Resources & Education

December 7th, 2018

Preventing Relapse During the Holidays

Laughing friendsThe holidays can be especially difficult for people in recovery. Many work, social, and family parties will include alcohol, making it a tough time for those working to stay sober. Plus, the holidays may bring up emotional stress and other relapse triggers. Today we are sharing a few ideas to help you stay the course on your road to recovery no matter what time of year.
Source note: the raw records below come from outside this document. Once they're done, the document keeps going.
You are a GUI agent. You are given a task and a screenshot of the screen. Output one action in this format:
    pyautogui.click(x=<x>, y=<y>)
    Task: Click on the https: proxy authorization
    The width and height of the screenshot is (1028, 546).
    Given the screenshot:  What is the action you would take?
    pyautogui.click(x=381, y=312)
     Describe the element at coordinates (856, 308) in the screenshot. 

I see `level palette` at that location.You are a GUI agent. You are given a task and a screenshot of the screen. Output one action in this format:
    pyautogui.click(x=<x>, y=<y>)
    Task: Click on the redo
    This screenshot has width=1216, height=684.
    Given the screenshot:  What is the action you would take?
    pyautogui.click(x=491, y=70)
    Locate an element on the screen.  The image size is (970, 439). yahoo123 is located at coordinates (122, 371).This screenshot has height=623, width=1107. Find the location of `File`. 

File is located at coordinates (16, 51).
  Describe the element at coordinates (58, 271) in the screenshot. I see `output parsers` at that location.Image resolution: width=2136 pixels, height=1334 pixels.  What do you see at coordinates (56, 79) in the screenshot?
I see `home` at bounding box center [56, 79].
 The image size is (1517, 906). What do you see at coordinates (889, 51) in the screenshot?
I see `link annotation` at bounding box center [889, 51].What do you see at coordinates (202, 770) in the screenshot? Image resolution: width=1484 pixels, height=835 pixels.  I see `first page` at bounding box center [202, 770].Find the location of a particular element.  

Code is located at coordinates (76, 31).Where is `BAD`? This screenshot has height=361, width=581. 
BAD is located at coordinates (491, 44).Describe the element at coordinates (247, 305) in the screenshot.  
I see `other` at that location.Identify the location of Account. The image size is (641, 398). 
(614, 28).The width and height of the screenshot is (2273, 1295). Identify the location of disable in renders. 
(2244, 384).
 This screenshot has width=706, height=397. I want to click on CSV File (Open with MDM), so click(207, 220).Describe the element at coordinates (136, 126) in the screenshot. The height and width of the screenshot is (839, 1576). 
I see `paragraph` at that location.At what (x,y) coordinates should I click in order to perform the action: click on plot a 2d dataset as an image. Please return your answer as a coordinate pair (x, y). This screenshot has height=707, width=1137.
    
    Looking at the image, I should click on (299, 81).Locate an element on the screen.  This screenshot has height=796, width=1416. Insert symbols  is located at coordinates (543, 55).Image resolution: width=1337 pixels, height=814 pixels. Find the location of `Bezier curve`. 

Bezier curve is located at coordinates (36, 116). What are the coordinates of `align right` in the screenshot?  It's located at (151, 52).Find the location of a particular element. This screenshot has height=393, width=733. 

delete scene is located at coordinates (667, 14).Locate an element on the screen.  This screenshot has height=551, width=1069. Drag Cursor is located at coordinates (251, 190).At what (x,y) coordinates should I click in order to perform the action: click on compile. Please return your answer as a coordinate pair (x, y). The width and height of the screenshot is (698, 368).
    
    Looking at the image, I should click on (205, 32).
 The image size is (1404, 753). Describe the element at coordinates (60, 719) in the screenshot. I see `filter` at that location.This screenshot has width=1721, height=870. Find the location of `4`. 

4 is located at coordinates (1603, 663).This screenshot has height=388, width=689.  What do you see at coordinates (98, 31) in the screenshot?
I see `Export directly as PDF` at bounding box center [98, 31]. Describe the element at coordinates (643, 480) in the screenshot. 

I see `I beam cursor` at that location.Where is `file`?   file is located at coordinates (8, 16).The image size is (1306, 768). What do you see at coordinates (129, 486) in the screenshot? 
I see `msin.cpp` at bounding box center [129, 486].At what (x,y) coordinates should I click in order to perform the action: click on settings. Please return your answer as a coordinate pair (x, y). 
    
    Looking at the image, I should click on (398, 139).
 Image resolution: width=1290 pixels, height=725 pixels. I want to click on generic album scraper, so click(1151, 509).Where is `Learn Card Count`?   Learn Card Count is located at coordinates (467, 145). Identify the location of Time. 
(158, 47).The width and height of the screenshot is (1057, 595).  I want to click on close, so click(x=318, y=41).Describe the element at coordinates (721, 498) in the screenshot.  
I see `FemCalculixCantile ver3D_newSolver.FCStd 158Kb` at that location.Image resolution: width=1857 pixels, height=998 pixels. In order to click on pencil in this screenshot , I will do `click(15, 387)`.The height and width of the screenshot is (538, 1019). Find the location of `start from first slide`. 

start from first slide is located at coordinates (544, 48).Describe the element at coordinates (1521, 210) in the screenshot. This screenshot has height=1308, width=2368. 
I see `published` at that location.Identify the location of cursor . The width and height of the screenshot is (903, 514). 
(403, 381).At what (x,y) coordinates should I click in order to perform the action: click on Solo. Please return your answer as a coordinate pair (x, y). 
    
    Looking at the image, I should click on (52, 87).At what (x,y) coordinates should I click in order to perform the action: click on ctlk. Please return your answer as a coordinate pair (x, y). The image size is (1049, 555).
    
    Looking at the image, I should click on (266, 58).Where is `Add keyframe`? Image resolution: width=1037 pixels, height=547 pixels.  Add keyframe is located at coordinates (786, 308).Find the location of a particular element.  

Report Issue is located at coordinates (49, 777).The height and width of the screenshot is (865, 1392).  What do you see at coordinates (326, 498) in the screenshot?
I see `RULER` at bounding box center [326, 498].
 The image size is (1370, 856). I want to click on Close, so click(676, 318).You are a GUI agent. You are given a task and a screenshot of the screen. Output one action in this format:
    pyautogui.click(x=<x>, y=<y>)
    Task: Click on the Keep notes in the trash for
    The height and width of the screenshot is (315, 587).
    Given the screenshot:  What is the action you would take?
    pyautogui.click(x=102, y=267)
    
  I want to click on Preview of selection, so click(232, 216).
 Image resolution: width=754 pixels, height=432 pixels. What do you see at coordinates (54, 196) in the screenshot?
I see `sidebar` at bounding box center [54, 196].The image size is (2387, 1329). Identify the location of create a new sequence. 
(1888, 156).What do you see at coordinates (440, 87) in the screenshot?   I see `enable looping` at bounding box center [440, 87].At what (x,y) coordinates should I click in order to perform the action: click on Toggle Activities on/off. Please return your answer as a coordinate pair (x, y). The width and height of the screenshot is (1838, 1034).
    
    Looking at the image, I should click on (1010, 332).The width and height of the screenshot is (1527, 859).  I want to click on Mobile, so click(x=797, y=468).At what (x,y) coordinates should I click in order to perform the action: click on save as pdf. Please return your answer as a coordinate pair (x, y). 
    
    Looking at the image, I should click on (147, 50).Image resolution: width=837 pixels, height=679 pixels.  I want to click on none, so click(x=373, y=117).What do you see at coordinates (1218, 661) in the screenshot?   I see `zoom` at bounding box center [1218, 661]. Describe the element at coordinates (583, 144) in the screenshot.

10 Tips for Maintaining Your Sobriety During the Holidays

  1. View sobriety as your first priority or number one goal. The triggers will be plentiful, so always remember how and why you go to where you are. Look for strategies to remind yourself that sobriety is paramount at all times. Write your goal down each morning and put it somewhere you can see it. Remember to take recovery one day at a time.
  2. Have a Plan B. When faced with too many stressors, keep a back-up plan in mind. This may include stepping out of an event for a crisp walk outside, taking time for a quiet meditation, or even reaching out to a friend. If you feel too much pressure at one event, have a plan in place to leave.
  3. Allow yourself to be patient. Progress takes time, so let yourself move through and experience each day. Keep realistic goals and be mindful of how far you have already come.
  4. Identify and accept your emotions. While many people feel lonely around the holidays, people in recovery may face more severe anxiety, depression, and/or feelings of isolation. Don’t try to push through it, instead get help. Talk to a friend, loved one, or professional.
  5. Go to meetings. AA and NA groups are especially helpful during the holidays since you’ll be in a sober place with people who share in they day to day challenges of recovery.
  6. Say no. You don’t have to say yes to every holiday function. Stay home and watch a holiday movie instead. Ask a friend or family member over and bake cookies. Choose to participate in activities that are helpful not harmful.
  7. Adjust your expectations. No family is perfect, so release your childhood notions of a perfect holiday. Instead, look for ways to focus on making new, real memories or create new traditions. Aim to live in the moment and find the positive aspects of each situation.
  8. Prioritize a good night’s sleep. Exhaustion can put you at risk of holiday triggers, so sleep well. Aim for at least seven to eight hours each night, so you remain at your best.
  9. Fuel your body with healthy food. Instead of limiting yourself food-wise, simply look to increase your intake of fruits, veggies and water. Reduced processed foods and sugar will also keep your body energized.
  10. Ask for help. If you are feeling overwhelmed this season, there are people who can help you. This could be as simple as sitting and talking with a friend or seeking professional help.